The court, in a unanimous judgment authored by justice Johan Froneman, pointed out that the starting point for constitutional analysis, when considering any challenge under section 25 for the infringement of property rights, must be section 25(1). The interpretation of the section must promote the values that underlie an open and democratic society based on human dignity, equality and freedom. International law must be considered and foreign law may be considered and pre-constitutional expropriation law must be approached circumspectly. The historical context in which the property clause came into existence should also be kept in mind when determining the scope of section 25.

The court pointed out that allowing compensation to be fixed only after expropriation has occurred “burdens the property owner and triggers repellent memories of pre-constitutional arbitrary dispossessions”. At the same time, making the fixing of an expropriation price a pre-condition for expropriation would burden the State unduly. After analysing the wording of section 25, the Court decided that the latter consideration should weigh more heavily than the former. It thus found that the challenged provision of the Expropriation Act complied with the requirements of section 25 and summarised the findings of the court as follows:

(a) The provisions of section 25(2)(b) do not require that the amount of compensation and the time and manner of payment must always be determined by agreement or by the court before expropriation under section 25(2);

(b) Generally the determination of compensation, in accordance with the provisions of section 25(3), before expropriation will be just and equitable;

(c) In those cases where compensation must be determined after expropriation, this must be done as soon as reasonably possible, in accordance with the provisions of section 25(3);

(d) Eviction following expropriation may not take place unless agreed upon between the parties to the expropriation or in the absence of agreement, under court supervision; and

(e) In disputed cases of eviction the courts must grant orders that ensure just and equitable outcomes in accordance with the provisions of sections 25(3) and 26(3) of the Constitution.

In this case, the owners of the property to be expropriated rejected an offer to expropriate the property at the market value of that property. The property in dispute originally formed part of a larger property, which had been earmarked for expropriation by the Municipality for the purposes of a canalisation programme. Its objective was to minimise the effects of flooding of the river. By refusing the offer of a market related price, the owners of the property were obviously hampering the implementation of this programme.

The case did not deal with the question of what would constitute a just and equitable price for the property. In cases where a property owner fails to agree on the selling price, a court will have to determine the selling price taking into account all the relevant circumstances. However the judgment confirms that a property owner would not be able to delay the expropriation of property indefinitely or for a very long time by refusing to accept a reasonable offer for that property.

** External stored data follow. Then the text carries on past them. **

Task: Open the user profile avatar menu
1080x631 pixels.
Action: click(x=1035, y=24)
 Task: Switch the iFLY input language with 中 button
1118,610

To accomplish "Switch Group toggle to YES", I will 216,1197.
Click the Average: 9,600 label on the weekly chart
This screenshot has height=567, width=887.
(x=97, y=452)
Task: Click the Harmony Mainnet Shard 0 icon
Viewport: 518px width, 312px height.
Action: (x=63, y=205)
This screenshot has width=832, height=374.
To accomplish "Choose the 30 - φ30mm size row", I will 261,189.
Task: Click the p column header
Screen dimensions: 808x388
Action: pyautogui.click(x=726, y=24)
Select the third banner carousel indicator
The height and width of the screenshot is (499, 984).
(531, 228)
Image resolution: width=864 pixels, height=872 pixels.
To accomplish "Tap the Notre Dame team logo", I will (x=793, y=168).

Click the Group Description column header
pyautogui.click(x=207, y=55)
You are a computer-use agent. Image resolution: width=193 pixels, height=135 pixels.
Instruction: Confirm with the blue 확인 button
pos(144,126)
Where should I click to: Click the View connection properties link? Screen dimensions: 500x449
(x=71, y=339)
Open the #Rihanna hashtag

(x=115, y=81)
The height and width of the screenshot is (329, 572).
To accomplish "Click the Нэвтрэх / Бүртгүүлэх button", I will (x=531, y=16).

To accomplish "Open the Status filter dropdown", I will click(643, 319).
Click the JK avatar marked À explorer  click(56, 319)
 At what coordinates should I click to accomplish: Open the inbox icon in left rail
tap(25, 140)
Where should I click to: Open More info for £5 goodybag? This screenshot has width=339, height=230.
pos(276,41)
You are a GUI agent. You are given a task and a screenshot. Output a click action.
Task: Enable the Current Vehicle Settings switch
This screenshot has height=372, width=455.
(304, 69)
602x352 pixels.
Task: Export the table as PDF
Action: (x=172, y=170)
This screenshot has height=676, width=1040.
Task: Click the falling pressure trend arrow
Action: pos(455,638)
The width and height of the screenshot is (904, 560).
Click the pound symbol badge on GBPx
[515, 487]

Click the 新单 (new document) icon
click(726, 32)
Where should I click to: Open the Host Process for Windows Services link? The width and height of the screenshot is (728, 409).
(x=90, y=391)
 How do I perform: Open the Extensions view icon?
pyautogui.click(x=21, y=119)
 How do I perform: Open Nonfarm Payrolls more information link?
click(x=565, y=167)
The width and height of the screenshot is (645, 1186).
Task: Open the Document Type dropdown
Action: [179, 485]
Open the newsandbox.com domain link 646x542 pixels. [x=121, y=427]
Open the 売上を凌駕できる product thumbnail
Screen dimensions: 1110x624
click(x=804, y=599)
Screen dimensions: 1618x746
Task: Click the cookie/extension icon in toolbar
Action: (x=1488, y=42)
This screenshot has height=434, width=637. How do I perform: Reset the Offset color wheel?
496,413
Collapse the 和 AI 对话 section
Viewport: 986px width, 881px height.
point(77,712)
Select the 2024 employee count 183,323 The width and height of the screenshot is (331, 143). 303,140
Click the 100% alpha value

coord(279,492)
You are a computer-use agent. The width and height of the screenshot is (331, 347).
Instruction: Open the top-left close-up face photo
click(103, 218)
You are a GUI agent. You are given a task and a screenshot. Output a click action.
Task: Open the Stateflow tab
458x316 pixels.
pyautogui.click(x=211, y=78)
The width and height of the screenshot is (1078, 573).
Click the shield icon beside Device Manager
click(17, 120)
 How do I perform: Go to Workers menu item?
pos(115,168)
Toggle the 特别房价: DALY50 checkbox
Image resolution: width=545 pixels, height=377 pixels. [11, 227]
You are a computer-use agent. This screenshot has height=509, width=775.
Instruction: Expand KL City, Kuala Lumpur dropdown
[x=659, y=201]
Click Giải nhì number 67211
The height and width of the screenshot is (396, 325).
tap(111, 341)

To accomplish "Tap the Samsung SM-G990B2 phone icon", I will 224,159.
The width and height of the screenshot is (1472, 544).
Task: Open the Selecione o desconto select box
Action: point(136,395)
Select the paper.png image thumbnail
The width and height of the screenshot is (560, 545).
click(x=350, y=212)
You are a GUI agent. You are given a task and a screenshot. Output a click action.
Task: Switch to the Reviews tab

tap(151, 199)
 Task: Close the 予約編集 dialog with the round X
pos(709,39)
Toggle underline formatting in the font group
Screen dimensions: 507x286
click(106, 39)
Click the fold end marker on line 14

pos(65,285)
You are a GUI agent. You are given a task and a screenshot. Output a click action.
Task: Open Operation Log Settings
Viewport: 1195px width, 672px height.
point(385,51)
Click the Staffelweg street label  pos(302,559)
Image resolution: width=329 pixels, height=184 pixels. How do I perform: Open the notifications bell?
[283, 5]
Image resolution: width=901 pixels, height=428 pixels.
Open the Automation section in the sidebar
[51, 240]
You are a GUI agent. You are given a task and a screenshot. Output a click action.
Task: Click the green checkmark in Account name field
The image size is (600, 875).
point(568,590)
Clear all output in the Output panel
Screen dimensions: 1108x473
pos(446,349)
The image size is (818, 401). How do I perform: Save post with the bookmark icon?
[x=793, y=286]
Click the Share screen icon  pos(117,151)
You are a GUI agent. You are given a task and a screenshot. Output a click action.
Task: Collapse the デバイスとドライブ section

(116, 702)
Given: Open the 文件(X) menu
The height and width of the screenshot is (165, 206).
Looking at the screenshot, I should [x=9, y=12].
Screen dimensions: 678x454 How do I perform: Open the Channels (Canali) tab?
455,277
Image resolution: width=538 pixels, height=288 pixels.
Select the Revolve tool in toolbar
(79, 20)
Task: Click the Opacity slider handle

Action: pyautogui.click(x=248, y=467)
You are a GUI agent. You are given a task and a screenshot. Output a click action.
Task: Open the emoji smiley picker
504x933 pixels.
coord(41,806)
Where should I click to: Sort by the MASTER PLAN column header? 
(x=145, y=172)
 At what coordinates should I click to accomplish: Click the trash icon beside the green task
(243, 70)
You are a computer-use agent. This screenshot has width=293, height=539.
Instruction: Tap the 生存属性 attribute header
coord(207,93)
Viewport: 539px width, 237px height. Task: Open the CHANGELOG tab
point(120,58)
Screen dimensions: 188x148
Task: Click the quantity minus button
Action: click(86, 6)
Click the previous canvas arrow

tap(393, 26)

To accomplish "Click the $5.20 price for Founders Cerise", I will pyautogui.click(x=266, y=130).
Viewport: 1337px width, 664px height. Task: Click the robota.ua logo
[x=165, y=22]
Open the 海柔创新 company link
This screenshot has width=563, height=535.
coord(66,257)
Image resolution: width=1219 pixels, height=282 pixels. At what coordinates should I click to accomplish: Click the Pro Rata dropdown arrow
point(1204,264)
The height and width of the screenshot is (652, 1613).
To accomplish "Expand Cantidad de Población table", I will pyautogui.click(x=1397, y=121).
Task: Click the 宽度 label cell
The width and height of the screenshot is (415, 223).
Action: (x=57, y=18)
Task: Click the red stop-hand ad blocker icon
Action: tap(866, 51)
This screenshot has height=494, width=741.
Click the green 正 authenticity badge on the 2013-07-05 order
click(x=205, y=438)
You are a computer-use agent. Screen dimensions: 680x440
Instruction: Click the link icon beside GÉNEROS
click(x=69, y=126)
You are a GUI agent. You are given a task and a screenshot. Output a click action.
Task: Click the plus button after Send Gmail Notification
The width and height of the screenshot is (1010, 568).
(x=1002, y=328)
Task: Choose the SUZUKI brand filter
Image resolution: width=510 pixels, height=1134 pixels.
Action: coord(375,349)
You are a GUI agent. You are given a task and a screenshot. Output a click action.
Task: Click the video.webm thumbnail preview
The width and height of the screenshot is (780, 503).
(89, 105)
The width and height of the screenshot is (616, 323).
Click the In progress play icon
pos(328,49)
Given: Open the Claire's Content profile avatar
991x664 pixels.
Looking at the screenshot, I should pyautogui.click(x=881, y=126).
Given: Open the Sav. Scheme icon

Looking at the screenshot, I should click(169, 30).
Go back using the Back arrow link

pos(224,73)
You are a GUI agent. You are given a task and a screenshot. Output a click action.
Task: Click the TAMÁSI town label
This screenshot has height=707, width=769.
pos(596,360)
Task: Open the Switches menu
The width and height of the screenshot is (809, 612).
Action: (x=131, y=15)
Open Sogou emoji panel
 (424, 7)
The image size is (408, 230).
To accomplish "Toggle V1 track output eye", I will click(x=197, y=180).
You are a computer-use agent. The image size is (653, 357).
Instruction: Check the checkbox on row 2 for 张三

As the principles quoted above demonstrate, the court was nevertheless aware that a property owner needed protection to prevent unreasonable delays in the payment of the expropriation price and to prevent unreasonable evictions from the property. A court will always have the final say in such matters to ensure that the property owner whose property is expropriated is protected from abuse.

The judgment also reminds us that the debate about the need for amendments to the Constitution to speed up land reform is not informed by a proper understanding of the relevant constitutional provision. An amendment would only be necessary if the principle requiring just and equitable compensation for expropriated property is to be abolished, something which very few people have suggested.